# Dokumentausschnitt:
Freitag, 4. Mai 2012

Rezension zu "Der Junge, der Träume schenkte" von Luca Di Fulvio


Die Geschichte eines Traums

"Der Junge, der Träume schenkte" von Luca Di Fulvio war für mich ein außergewöhnliches Buch, das mich absolut verzaubert hat.

Zum Inhalt: Die junge Italienerin Cetta verlässt Anfang des 20. Jahrhunderts mit ihrem kleinen Sohn Natale, der bei einer Vergewaltigung gezeugt wurde, ihre Heimat, um im fernen Amerika ein neues, besseres Leben zu beginnen. Doch auch in New York City haben es die beiden nicht leicht und leben inmitten von Kriminalität, Prostitution und Armut. Cetta muss fürchten, dass ihr Sohn, der von der Einwanderungsbehörde in "Christmas" umbenannt wurde, ebenfalls in die Unterwelt aus Gangs und Gewalt hinabgezogen wird. Doch Christmas verfügt über das besondere Talent, Menschen für sich einzunehmen, und als er als Teenager das Leben der jungen Ruth, Enkelin eines reichen jüdischen Geschäftsmannes, rettet, verbinden sich die Schicksale der beiden so unterschiedlichen Jugendlichen für immer...

# Bereitgestellte Daten:
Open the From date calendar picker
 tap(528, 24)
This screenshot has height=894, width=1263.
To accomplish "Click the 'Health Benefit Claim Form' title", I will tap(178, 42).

# Aufgabe:
Zitiere bitte aus der Buchrezension die Stelle zwischen „Die Geschichte eines“ und „absolut verzaubert hat.“, beide eingeschlossen. Die Daten spielen hierfür keine Rolle.

# Ergebnis:
Die Geschichte eines Traums

"Der Junge, der Träume schenkte" von Luca Di Fulvio war für mich ein außergewöhnliches Buch, das mich absolut verzaubert hat.